There has been some discussion recently about wide striping in the storage and virtualization communities and it struck me that a number of people were unsure what it was and how to think about it, so I thought I'd explain the basics here.
What is Wide Striping?
Wide striping is a method of spreading data over a large number of disk drives in a storage array in order to achieve a desired performance goal. The term wide striping has been used sometimes to refer to sets of disks with 16 to 32 members, or more. It seems strange that somebody would classify a 32 member disk set as having wide striping, when you compare that to a disk set with 320 members, but that's how definitions in the storage industry tend to be broadly interpreted - especially by vendors :).
The amount of work a disk drive does is measured in IOPS
One of the ways to measure storage performance is using a metric called IOPS - or IOs per second. An I/O is either an operation where the disk drive reads data from media or writes it to media. Reads process faster than writes, so it is important to understand this mix in your applications. The amount of work a disk drive can do is proportional to the rotational speed of the drive.
There are two basic classes of disk drives used in enterprise storage arrays today; lower-cost, lower performance SATA disk drives and higher-cost, higher performance disk drives with Fibre Channel (FC) or SAS interfaces.
A 7,200 RPM SATA drive can sustain ~ 80 IOPS
A 15,000 RPM FC/SAS drive can sustain ~ 200 IOPS
In other words, a 15,000 RPM SAS/FC drive can do approximately 2.5 times more IOPS than a 7,200 RPM SATA drive. You need approximately 5 SATA drives to sustain the same workload as a pair of FC/SAS drives running at maximum sustained levels.
Storage workloads are determined by the applications being used and there is a great deal of variety in the performance requirements they have. Some applications need very little storage performance and some applications need a high level of storage performance.
Workload isolation
Storage arrays that do not have wide striping tend to have high-priority workloads isolated on certain designated drives in order to meet the performance requirements of those applications. For instance, an array with 100 FC/SAS disk drives could have ten of those drives used exclusively by one high priority application to make sure that it has access to all of the 2,000 IOPS those drives can generate.
Isolating workloads this way creates storage capacity utilization problems because the capacity requirements of most high performance applications tend to need fewer disk drives than IOPS requirements determine. In other words, an application that has reserved the 2,000 IOPS of ten 450GB FC/SAS drives might only need 900GBs of capacity - with a utilization of 20%.
The IOPs requirements of applications change over time, which means an application that has it's workload isolated on a set number of drives can exceed their aggregate IOPS capabilities, creating a performance bottleneck for the application. The structure that was established to ensure sufficient IOPS becomes a performance problem. The process of adjusting and rebalancing the disk drives that are used to support isolated workloads can become extremely complicated and time consuming depending on many variables and creates opportunities for administrator errors.

▶ Provided data
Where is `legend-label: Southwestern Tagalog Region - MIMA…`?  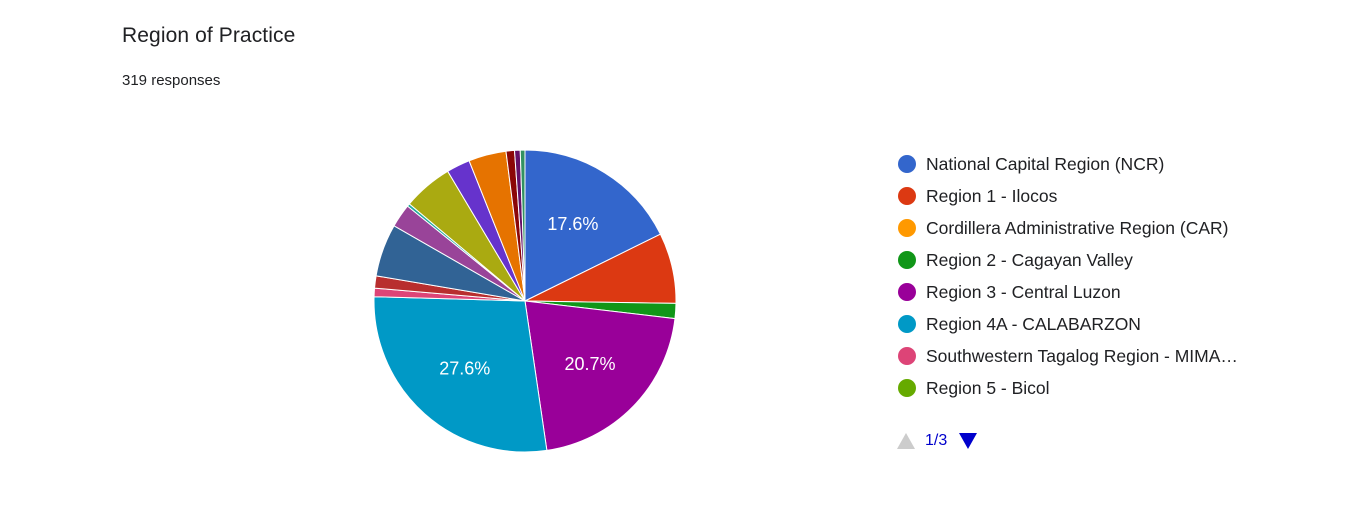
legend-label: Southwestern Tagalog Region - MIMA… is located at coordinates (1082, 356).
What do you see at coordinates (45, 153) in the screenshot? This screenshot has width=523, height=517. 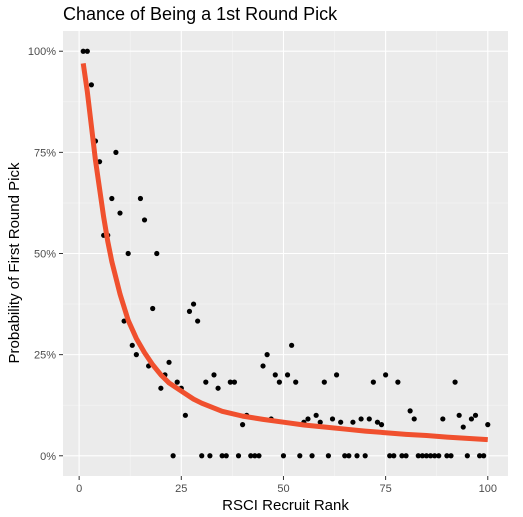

▶ Exercise requirements
Continue the wide striping explanation from the point where it stops. The material is not needed for what comes next.

▶ Output
Workload randomization
Alternatively, storage arrays with wide striping tend to have multiple applications sharing the IOPS generating capabilities of a large number of drives - up to all the drives in the system. Using this approach, the data from each applications is spread over all the drives being wide-striped to give all applications access to the the aggregate IOPS potential of the array. For example, an array with 100 FC/SAS disk drives that wide stripes data over all the drives would have 20,000 IOPS available for any and all applications at all times.
In contrast to workload isolation, discussed above, this approach is known as workload randomization because it mixes all the data in the array across all of the disk drives. In order to ensure data is written across all the disk drives, wide striping storage arrays tend to write data in very small increments on each drive. Applications with heavy IOPS workloads are utilizing all the drives in the system in relatively similar amounts.
By nature, wide striping eliminates array bottlenecks and achieves better storage utilization, but utilization levels depend on storage provisioning methods that are designed to take advantage of wide striping such as Thin Provisioning, which is another topic for another blog post.
The lack of bottlenecks in a wide striping storage array also means that mixed workload performance is optimized because all applications have access to the full IOPS potential of the array. Virtualization environments benefit in two ways: 1) by being able to mix applications and VMs on physical servers without worrying about the creation of storage bottlenecks and 2) achieving higher VM densities.
Enterprise arrays with native, wide striping
There are two enterprise storage arrays that use native wide striping across all the disk drives in the system, without the need for administrators to organize RAID groups and create disk pools.
3PAR InServ
IBM XIV
There are many important differences between these two products, including the flexibility of RAID implementations and disk drive options, but the method of wide striping is similar.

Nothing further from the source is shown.